Updated for Unicode 17.0 and latest USE data.

https://lontar.eu/en/notes/encoding-orders-of-brahmic-scripts/index.html

@lontar This is a very useful resource, Norbert, but I worry that the term ‘encoding order’ as used here may confuse some people, since what you are describing is the order required for cluster shaping at the glyph level, which in various ways differs from the order in which the text is encoded at the character level (hence the need for and usefulness of the article). What you call ‘encoding order’ in the article, is what I would call ‘shaping order’, to distinguish it from the underlying order of the text encoding.

I wonder how other people think/talk about this?

@TiroTypeworks

I do mean “encoding order”, the order in which characters should appear within a Unicode character sequence. The Universal Shaping Engine defines its cluster model in terms of Unicode character properties, and validates before any glyph-level processing, so it seems to agree with that.

One issue is the USE’s lack of compatibility with Unicode normalization. The USE applies some decompositions, and rendering systems may apply more steps (decomposition, reordering, composition) before passing text to the USE. However, the USE is not designed to guarantee that text is rendered identically independent of normalization. See USE bugs 905 and 568.

Do you know of other issues?

I’m not familiar with “shaping order” – can you point me to a definition?

@lontar So ‘encoding order’ is the order of characters in the underlying text string? or something else? To ask the question another way: ‘the order in which characters should appear within a Unicode character sequence’ at what stage of processing?

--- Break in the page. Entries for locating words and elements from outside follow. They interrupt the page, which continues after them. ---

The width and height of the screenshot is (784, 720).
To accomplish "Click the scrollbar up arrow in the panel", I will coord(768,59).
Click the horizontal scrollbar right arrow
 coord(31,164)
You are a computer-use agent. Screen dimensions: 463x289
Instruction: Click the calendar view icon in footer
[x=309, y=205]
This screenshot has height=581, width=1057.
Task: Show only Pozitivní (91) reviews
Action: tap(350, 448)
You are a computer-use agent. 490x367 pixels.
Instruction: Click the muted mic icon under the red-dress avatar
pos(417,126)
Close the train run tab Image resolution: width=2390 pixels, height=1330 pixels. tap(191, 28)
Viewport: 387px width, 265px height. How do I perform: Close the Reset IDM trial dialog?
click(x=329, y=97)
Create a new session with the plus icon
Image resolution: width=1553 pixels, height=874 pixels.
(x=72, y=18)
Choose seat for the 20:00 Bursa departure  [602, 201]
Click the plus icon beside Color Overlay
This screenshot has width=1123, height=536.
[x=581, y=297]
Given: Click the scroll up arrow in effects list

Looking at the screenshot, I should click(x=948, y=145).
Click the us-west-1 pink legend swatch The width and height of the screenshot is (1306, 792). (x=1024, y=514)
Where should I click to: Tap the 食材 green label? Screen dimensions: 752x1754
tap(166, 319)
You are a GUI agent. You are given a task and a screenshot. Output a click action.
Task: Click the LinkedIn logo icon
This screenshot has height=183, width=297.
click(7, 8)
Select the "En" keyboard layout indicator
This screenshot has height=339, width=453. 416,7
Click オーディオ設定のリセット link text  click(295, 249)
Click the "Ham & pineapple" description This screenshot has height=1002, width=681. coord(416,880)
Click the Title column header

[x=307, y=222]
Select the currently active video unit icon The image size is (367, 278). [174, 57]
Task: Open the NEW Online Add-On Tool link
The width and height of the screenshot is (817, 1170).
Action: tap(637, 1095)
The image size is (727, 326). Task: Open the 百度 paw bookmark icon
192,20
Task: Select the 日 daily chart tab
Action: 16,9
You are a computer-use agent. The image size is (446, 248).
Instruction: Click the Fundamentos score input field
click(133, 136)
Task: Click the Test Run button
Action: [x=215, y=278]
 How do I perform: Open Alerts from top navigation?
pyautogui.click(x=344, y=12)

‘Shaping order’ is the term I use for the input order at the beginning of glyph processing: i.e. the order of the characters at the moment when layout passes from character-level processing to glyph level processing. So that would mean after any initial reordering of characters as part of the shaping operations.

I suspect, based on my understanding of your tables, that we mean similar things with different terms. I find the word ‘encoding’ very broad and hence vague.

@TiroTypeworks

I think there should be well-defined encoding orders for Brahmic scripts shared between all stages of processing. Sadly the Unicode Standard doesn’t define such encoding orders, or defines them incompletely, or (for Khmer) defines one that’s unworkable. So for the scripts supported by the Universal Shaping Engine the encoding orders defined by the USE are currently your best bet.

I wrote in much more detail about this topic in “Order and disorder in Unicode”:

https://lontar.eu/en/notes/order-and-disorder-in-unicode/

Order and disorder in Unicode

@TiroTypeworks

“The moment when layout passes from character-level processing to glyph-level processing” isn’t well-defined in the Universal Shaping Engine – see USE bug 270.

An interesting point to look at glyph order is just before application of lookups starts. By then shaping systems have processed the input character sequence in several steps:

• (optional) apply full or partial Unicode normalization

• (USE) apply specified partial Unicode normalization

• (some shaping engines, incl. USE) inserted dotted circles to ensure valid clusters

• (some shaping engines, not USE) decompose, insert, reorder specific characters

• map characters to glyphs per cmap, possibly applying (de-)composition

Would that be your shaping order?

@lontar Yes, what I call ‘shaping order’ is the state of the string at the end of any pre-processing of character order immediately before, in OTL terms, GSUB begins. It is the order when the shaping engine stops processing character codes and starts processing glyph IDs. I am happing to entertain other terms for this, but I do think it is helpful to be able to indentify this order, because it directly determines, via cmap, the starting input order of glyphs for the lookups.

I now understand, if correct, that your ‘encoding order’ is the step previous to the kinds of pre-processing of character order you describe. Yes?

@lontar I have the sense that we have too few terms to unambiguously label the various stages and states of character ordering during text processing and display. E.g. ‘input character sequence’ as you use here: that could either mean the sequence as input by the author, or the sequence as taken as input by the shaping engine (which might have been normalised), or the sequence as provided as input to glyph processing.

@TiroTypeworks

“Input character sequence” is indeed a generic term, and needs to be tied to a process or algorithm to which the character sequence is an input. In this case, it’s an input to a shaping system, such as HarfBuzz.

@TiroTypeworks

I might have called your “shaping order” the “initial glyph sequence”, but as long as we know what we mean, the name doesn’t matter that much to me. And yes, this point in shaping is important because it’s the first time the font gets to see and influence what’s going on.

No, “encoding order” is not tied to any particular step. I use the term to specify how text for a given script *should be* encoded, what we consider “correct”. An actual character sequence may not conform to the specified encoding order. That’s why the USE and some other shaping engines validate their input and insert dotted circles where text does not conform to the specified encoding order.